Instagram has pledged to do more to stop hidden advertising appearing on the platform following a probe by the UK’s competition watchdog.
The Competition and Markets Authority (CMA) has been investigating the Facebook-owned app over concerns that too many social media influencers are promoting businesses or services without making clear that these posts are incentivised.
Instagram has previously been accused of not doing enough to clamp down on influencers who fail to properly declare paid-for endorsements and the wider issue of hidden advertising, which is illegal under consumer protection law in the UK.
As part of the new commitments, Instagram has agreed to introduce a new prompt which will appear before users post, asking them to confirm if they have been incentivised in any way to promote a product or service and require them to disclose that fact clearly.
The “paid partnership” label will also be extended to all users, enabling people to clearly flag when they have been paid in some form to promote a product on the platform.
The CMA said Instagram has also agreed that it will start to use its technology and algorithms to detect posts where advertising might not have been properly or clearly declared, and report those users to the businesses being promoted.

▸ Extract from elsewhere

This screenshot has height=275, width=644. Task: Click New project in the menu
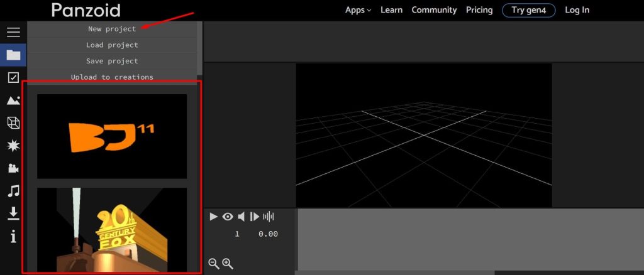click(112, 29)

In addition, Instagram’s commitments will see the social media giant create a tool which will allow businesses to monitor how their products are being promoted.

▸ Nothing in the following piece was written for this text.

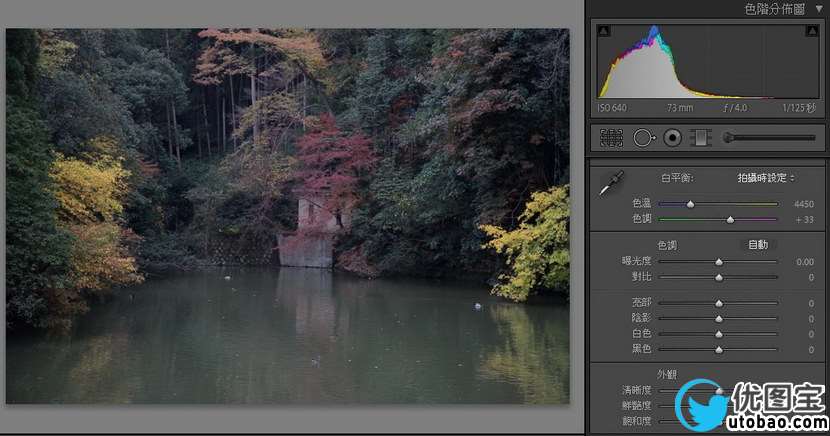Click the 曝光度 exposure slider handle
Image resolution: width=830 pixels, height=436 pixels.
(x=718, y=261)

The CMA said it expects businesses to do their part to comply with consumer protection law and take action where appropriate, including asking Instagram to remove posts if necessary.
CMA chief executive Andrea Coscelli said: “For too long, major platforms have shied away from taking responsibility for hidden advertising on their site.

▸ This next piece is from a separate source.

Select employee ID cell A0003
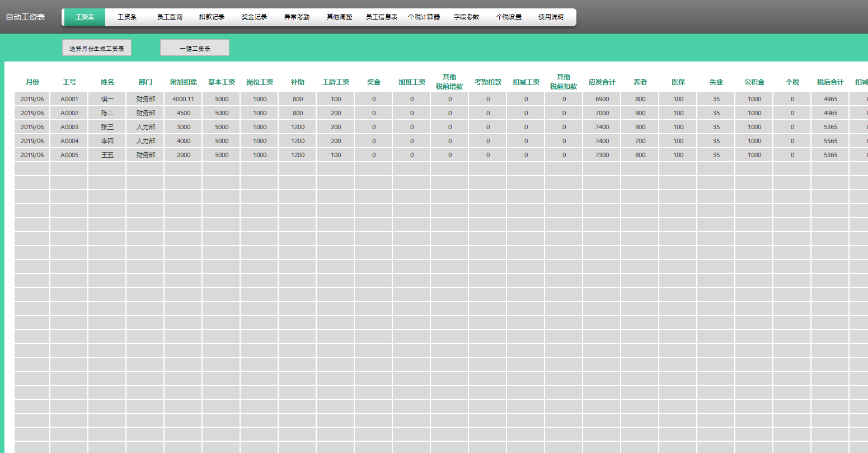This screenshot has height=453, width=868. click(x=69, y=127)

“So this commitment to tackle hidden adverts and overhaul the way people post on Instagram – making it difficult for users to ignore the law – is a welcome step forward.
“These changes mean there will be no excuse for businesses to overlook how their brands are being advertised either – making life a lot harder for those who are not upfront and honest with their followers.”
In response, a Facebook company spokesman said: “We’re pleased to be working with the CMA on our continued efforts to help people be transparent about when they are paid to post content on Instagram.
“We are also proud to be launching a programme with MediaSmart, to help educate young people about branded content and how to identify it.”